People on TV talk about how they’re going to vote for so-and-so because they seem like they’re going to win. At the superstore, a kid consoles his little sister by saying, “If you think too hard, you get scared,” which pretty much sums up the human situation.

But back to tonight’s soundtrack for C’s painting. She’s a tough customer with top-shelf taste, capable of decimating an artist’s entire discography with a single word. (Burial: “itchy”; LCD Soundsystem: “clownish”; My Bloody Valentine: “carsick”.) But I love that C. loves Cliff Martinez's film scores, which are stellar, even though he was the drummer in the worst band on planet Earth. He's also a native of Columbus, Ohio, which is our current home. Sometimes the universe aligns.

What is "taste," and where does it come from, anyway? Is it hardwired or learned? When it comes to C's taste, I'm certain of two things: a) she prefers greyscale synthesizers that tilt toward the tragic but has no patience for treacle; and b) she loves the maximalist howl of Godspeed You! Black Emporer’s “Moya,” a song, she says, “that makes you want to get on your knees and believe in something.”

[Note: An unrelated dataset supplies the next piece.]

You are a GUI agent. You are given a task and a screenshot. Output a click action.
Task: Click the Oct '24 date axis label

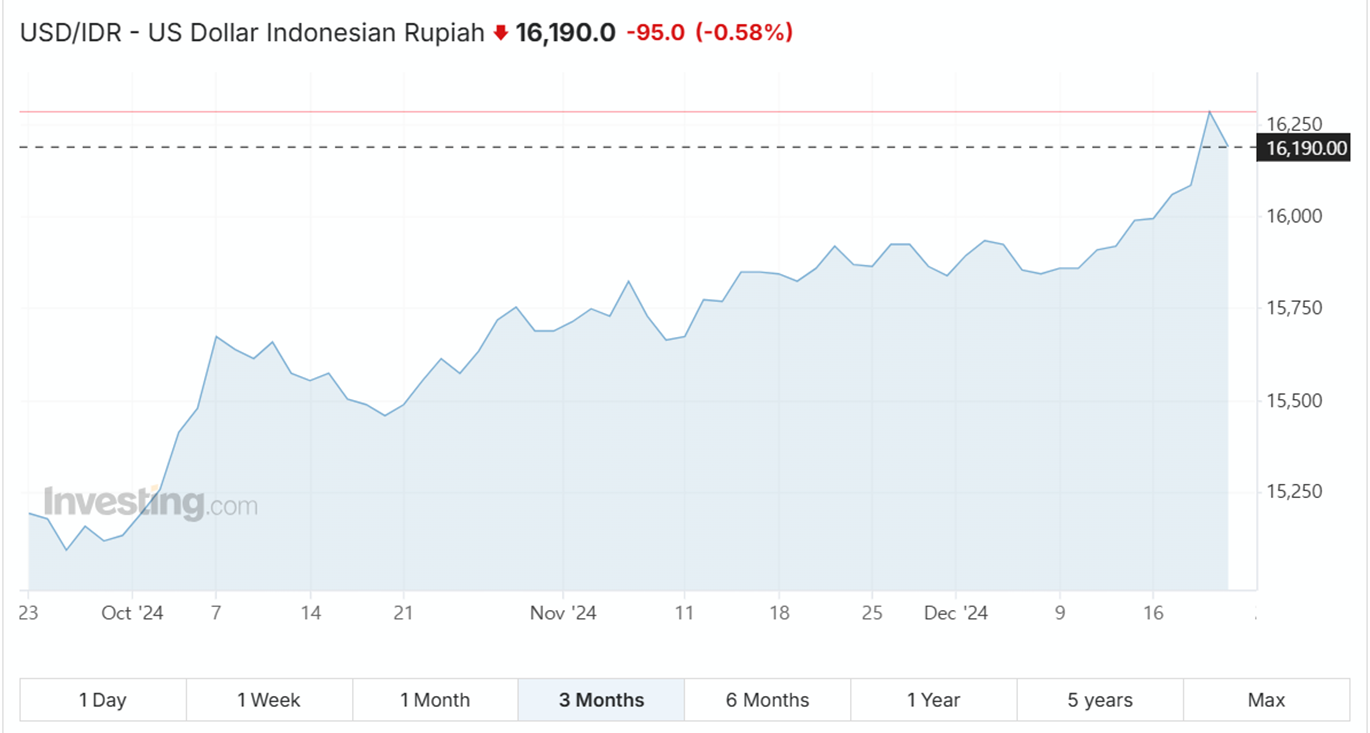click(x=132, y=613)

So here’s an attempt to move from point A to B, and I hope you’ll find it a reliable companion for the times you'd like to catch your breath, swirl some ideas around, and maybe even pray to whatever gods or demons are helping you get through this decade.

  1. Cliff Martinez & Gregory Tripi - Sister
    (Only God Forgives | Milan, 2013 | More)
  2. Cliff Martinez - I Drive
    (Drive | Lakeshore Records, 2011 | More)
  3. Popnoname - Fembria
    (Pop Ambient | Kompakt, 2008 | More)
  4. The Black Dog - Vertical Grip on Reality
    (Music for Photographers | Dust Science, 2021 | More)
  5. Warrington-Runcorn New Town Development Plan - Aerial Views by Helicopter
    (Interim Report, March 1979 | 2021 | More)
  6. Romance - Never Will/Hymn to the Sea
    (Fade Into You | Ecstatic, 2023 | More)
  7. Dedekind Cut - De-Civilization
    (Tahoe | Kranky, 2018 | More)
  8. Godspeed You! Black Emperor - Moya
    (Slow Riot for New Zero Kanada | Kranky, 1999 | More)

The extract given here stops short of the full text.